Allergic reactions, specifically those to grains or other ingredients used in alcoholic beverages, are cited as one of the main causes of alcohol intolerance.


Suffering from Hodgkin lymphoma – a lymph tissue cancer – can increase the risk of having an alcohol intolerance.


Those of Asian descent or more likely to suffer from alcohol intolerance.


Drugs such as Metronidazole and Griseofulvin may prevent the effect of ALDH (which helps break down alcohol) while also causing an oriental flushing syndrome.

Also, disulfiram, or Antabuse, which is taken for alcohol abuse, can cause flushing, increased heart rate, vomiting and feelings of nausea when mixed with alcoholic drinks.

How Can I Know If I Have Alcohol Intolerance?

There is a four step process to determining if you may suffer from alcohol intolerance.

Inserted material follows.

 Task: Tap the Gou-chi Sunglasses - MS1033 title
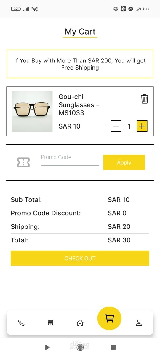tap(79, 105)
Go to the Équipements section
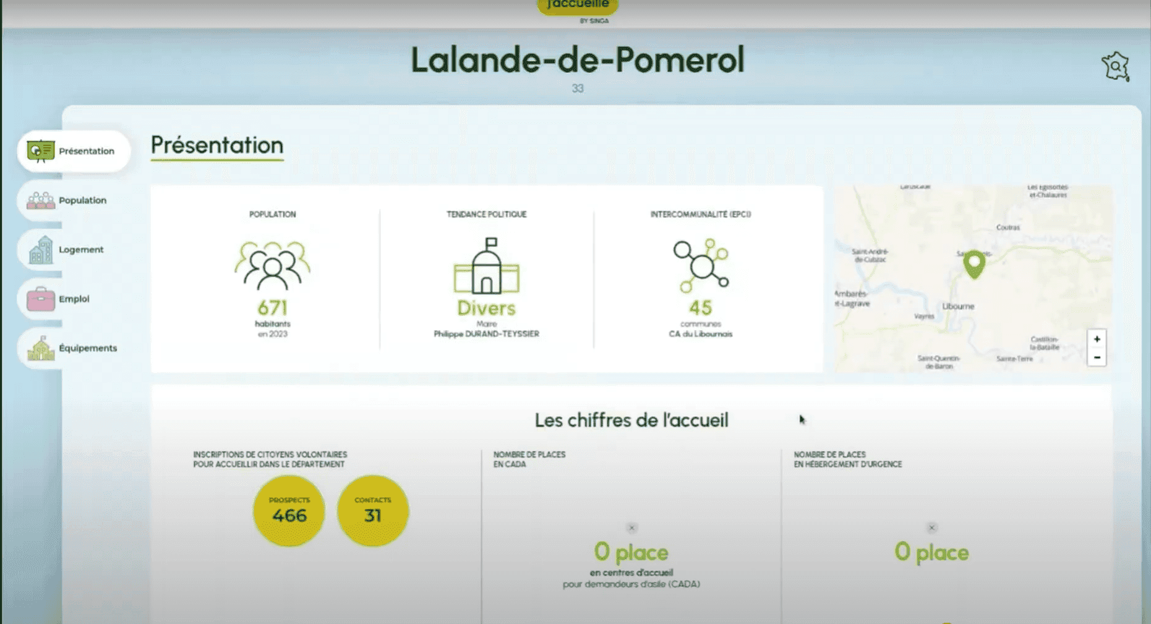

Remember that only a doctor can officially diagnose you and your symptoms, but the following can help you determine if you may be suffering from alcohol intolerance.

  • Describe symptoms

Keep a close eye on what symptoms you suffer around the time you have consumed alcohol. Also, be sure to know your genetic history of family members with allergies.

  • Conduct a physical examination

Being carefully examined by a doctor can determine exactly what the cause may be, while dismissing other possible options.

  • Take a skin test

This is a method of testing for allergic reactions to various products, such as grains. If your skin becomes raised or starts having rashes after being pricked with a small of the product you may be allergic to you, then you will have discovered precisely what elements in an alcoholic drink you are allergic to, so you can know what to avoid.

  • Take a blood test

Another test that can determine not only allergies, but also the state of your immune system, is a blood test. This type of test will look for immunoglobulin antibodies, those that fight off allergies, but it is not always an accurate test.

What Are the Suggestions for Living with Alcohol Intolerance?

When it comes to living with alcohol intolerance, there is no direct cure for everyone, as each person may have different levels of intolerance. For example, if you suffer a mild reaction to alcoholic beverages, such as itching or getting hives, you may simply need to take an over the counter antihistamine. However, if you tend to suffer severe allergic reactions, an antihistamine will not quell the symptoms and you may need to seek immediate medical attention, depending on the severity of your reaction.

In order to determine if alcohol intolerance truly is the cause, your doctor may suggest an elimination diet where you spend two to four weeks consuming absolutely no alcohol. After this time, you will be allowed to reintroduce alcohol to see if it has been the culprit, or if perhaps a specific type of alcoholic drink was the cause.

In general, your best bet to live comfortably with alcohol intolerance is simply to avoid consuming any alcoholic beverages. These drinks typically are not good for you overall, and may help you see an improvement with your health.

Depending on the severity of your reactions, it may be possible that your doctor will prescribe emergency epinephrine, such as an EpiPen or Twinject. This devices contain a single dose of epinephrine, adrenaline, which can immediately decrease the severity of your symptoms and avert in life-threatening risks.